The task:
Your answer must be an exact copy of the data below, minus any pictures.

Entries supplied:

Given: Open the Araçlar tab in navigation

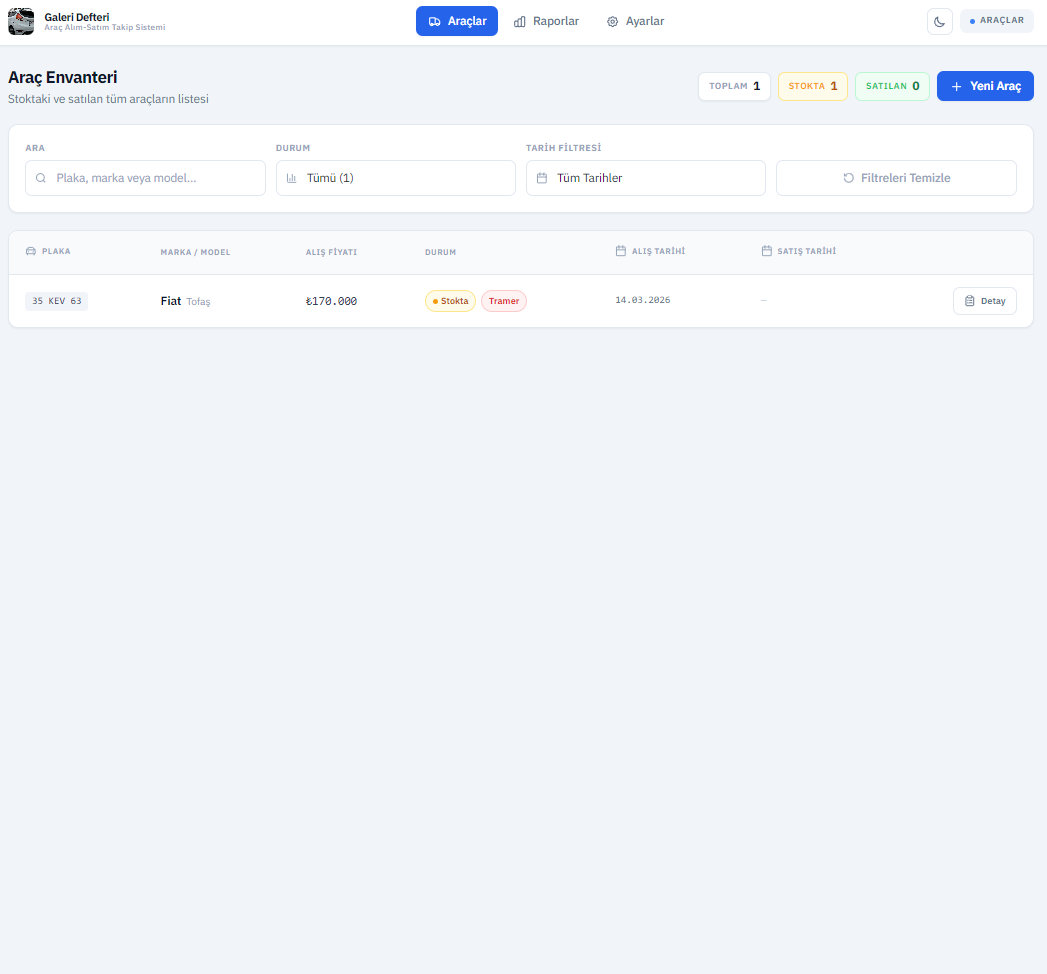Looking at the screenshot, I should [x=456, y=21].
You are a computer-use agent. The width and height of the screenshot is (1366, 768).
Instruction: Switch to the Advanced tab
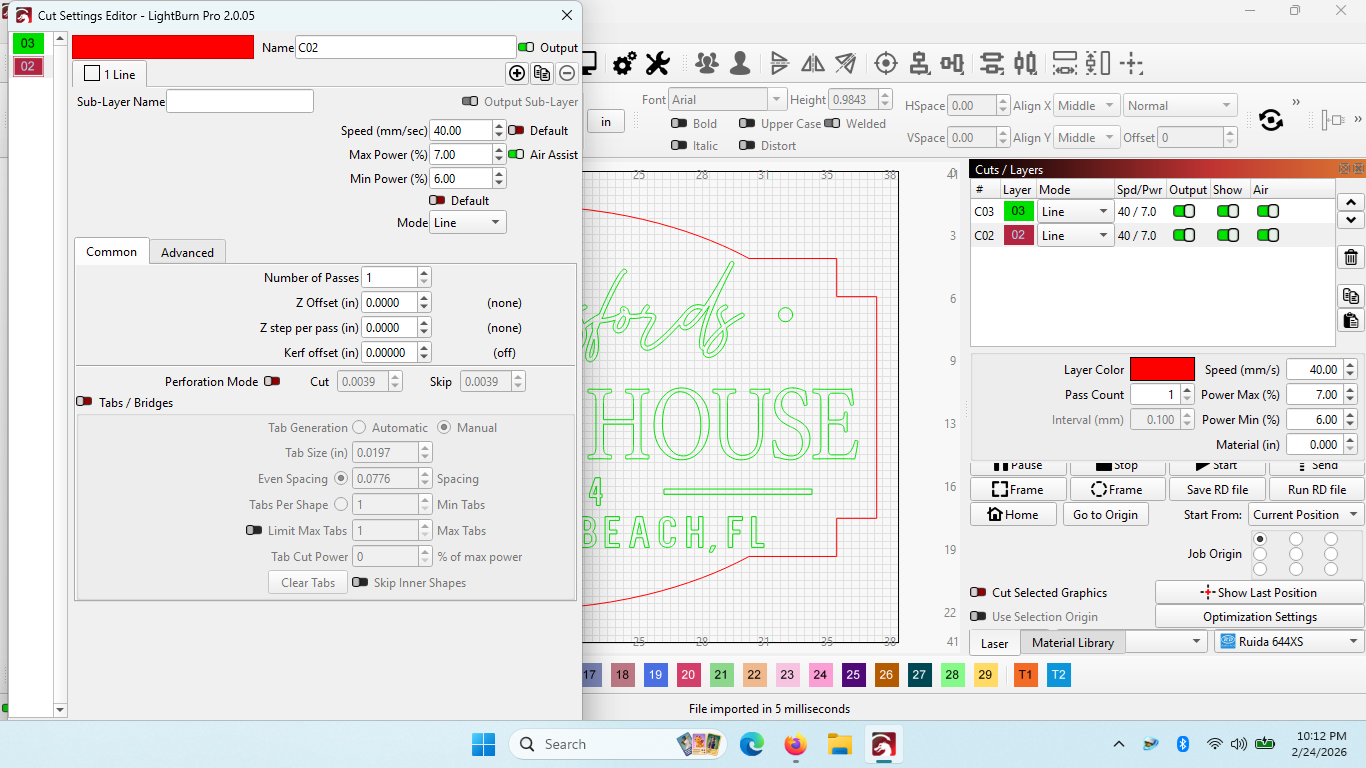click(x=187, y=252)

Written solution:
Given: Open the Araçlar tab in navigation

Looking at the screenshot, I should [x=456, y=21].
You are a computer-use agent. The width and height of the screenshot is (1366, 768).
Instruction: Switch to the Advanced tab
click(x=187, y=252)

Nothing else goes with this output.